• _RECORD EXCERPTS_
*** Begin section ***
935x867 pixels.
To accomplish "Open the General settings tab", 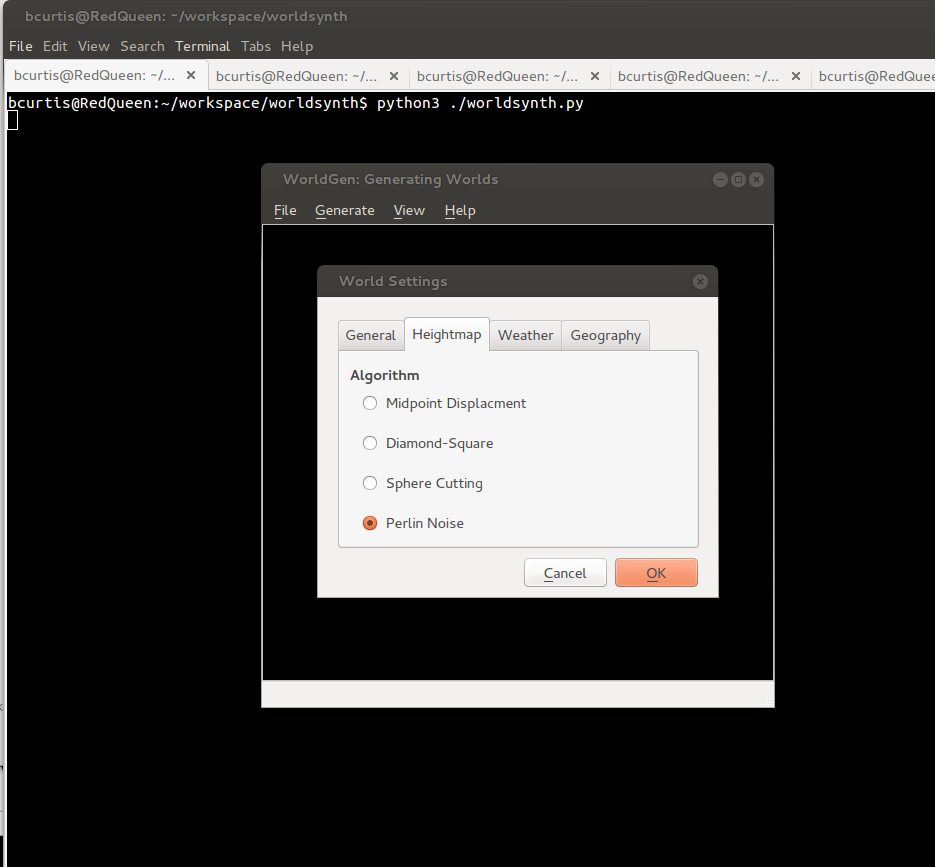I will [370, 335].
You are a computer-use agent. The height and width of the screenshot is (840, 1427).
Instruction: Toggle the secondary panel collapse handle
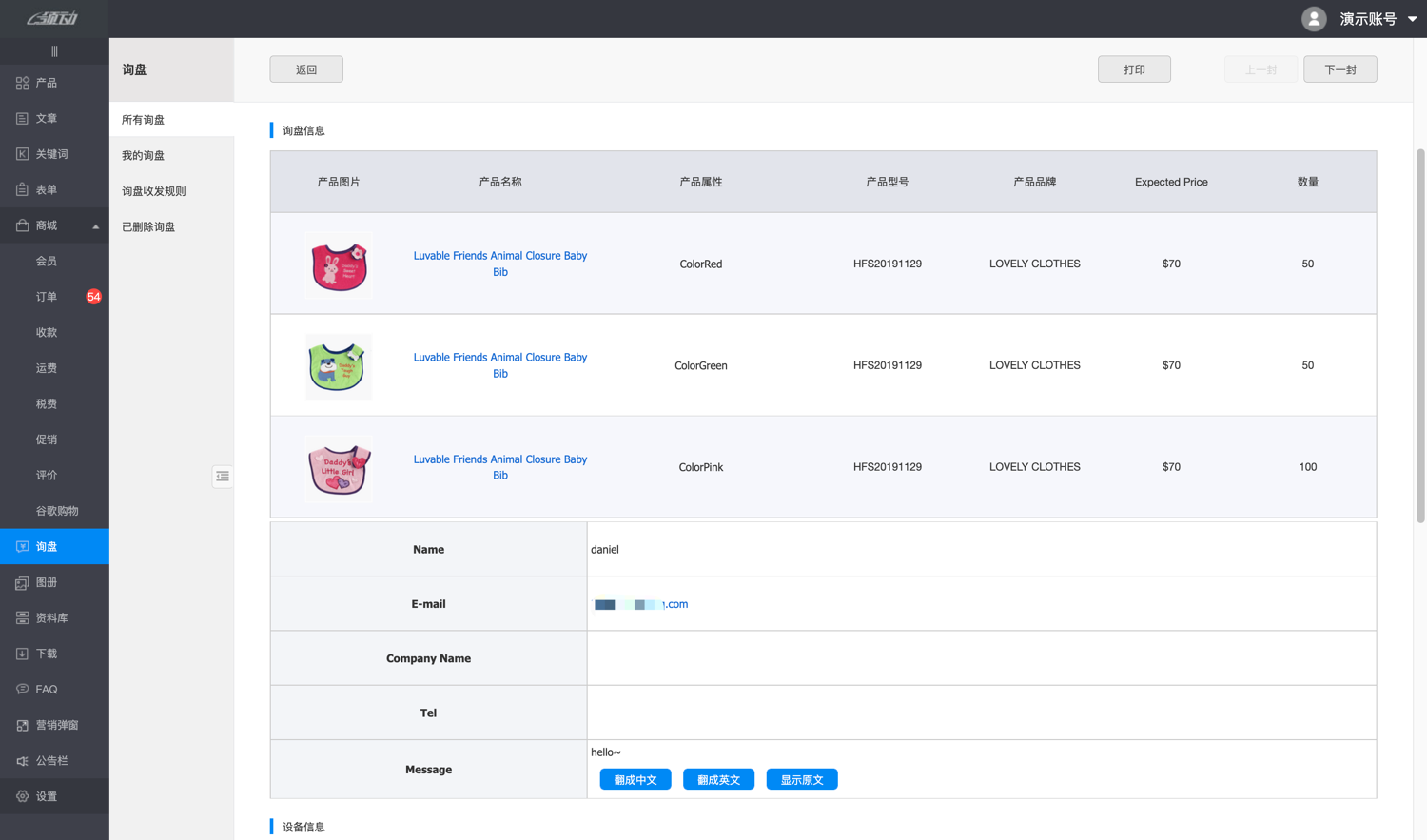point(222,477)
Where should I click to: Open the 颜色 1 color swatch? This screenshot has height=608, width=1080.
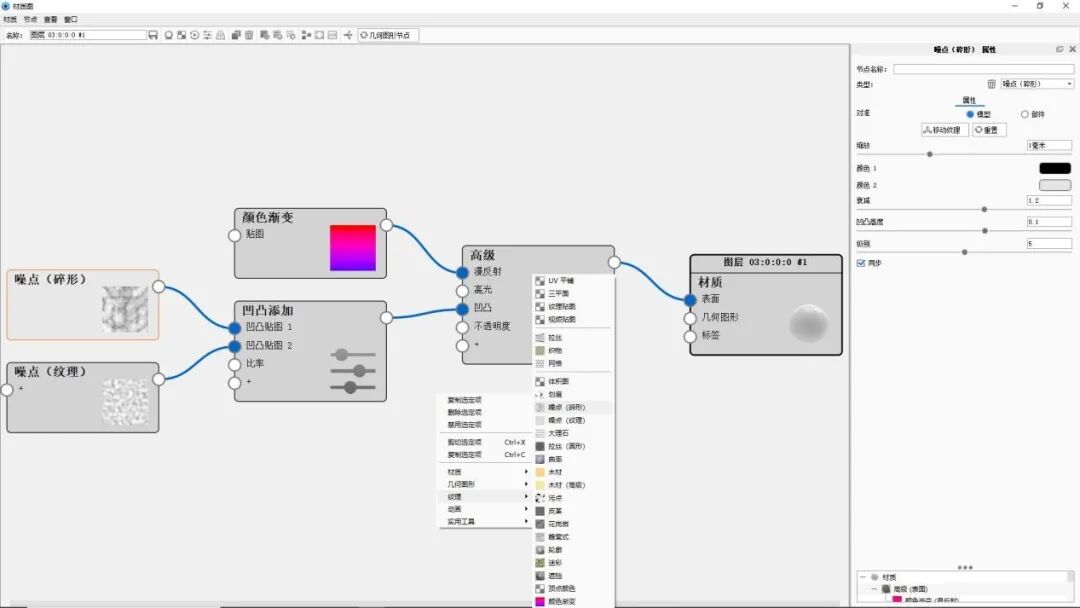1054,167
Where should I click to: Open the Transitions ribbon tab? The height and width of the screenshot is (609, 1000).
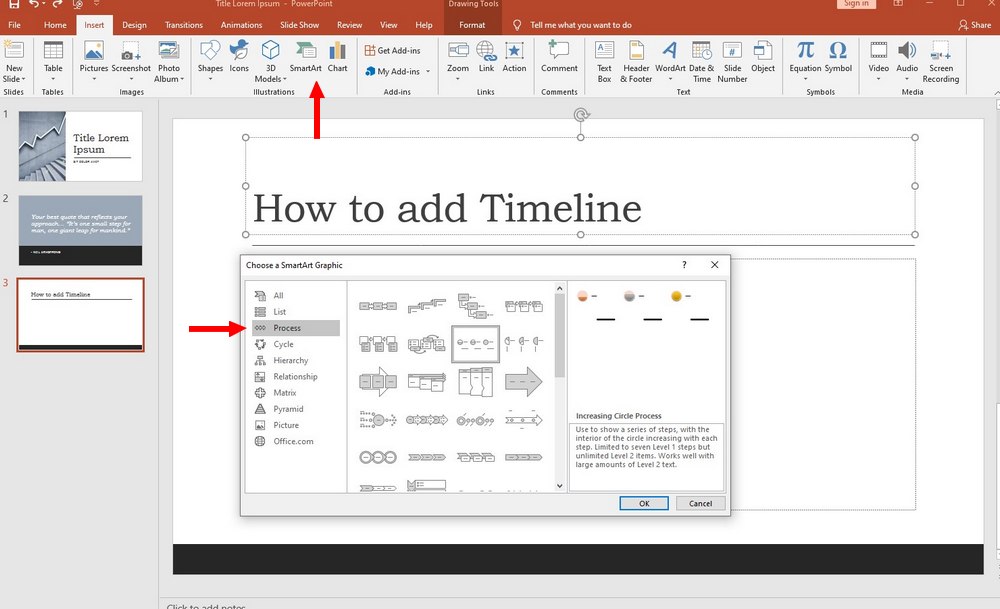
*** End section ***
• _WORK ORDER_
Your output should be only the lines from the line with "Where should I click to: Open the 颜色" through the end of the data, exactly as they stand, and no pictures.

• _SOLUTION_
Where should I click to: Open the 颜色 1 color swatch? This screenshot has height=608, width=1080.
1054,167
Where should I click to: Open the Transitions ribbon tab? The height and width of the screenshot is (609, 1000).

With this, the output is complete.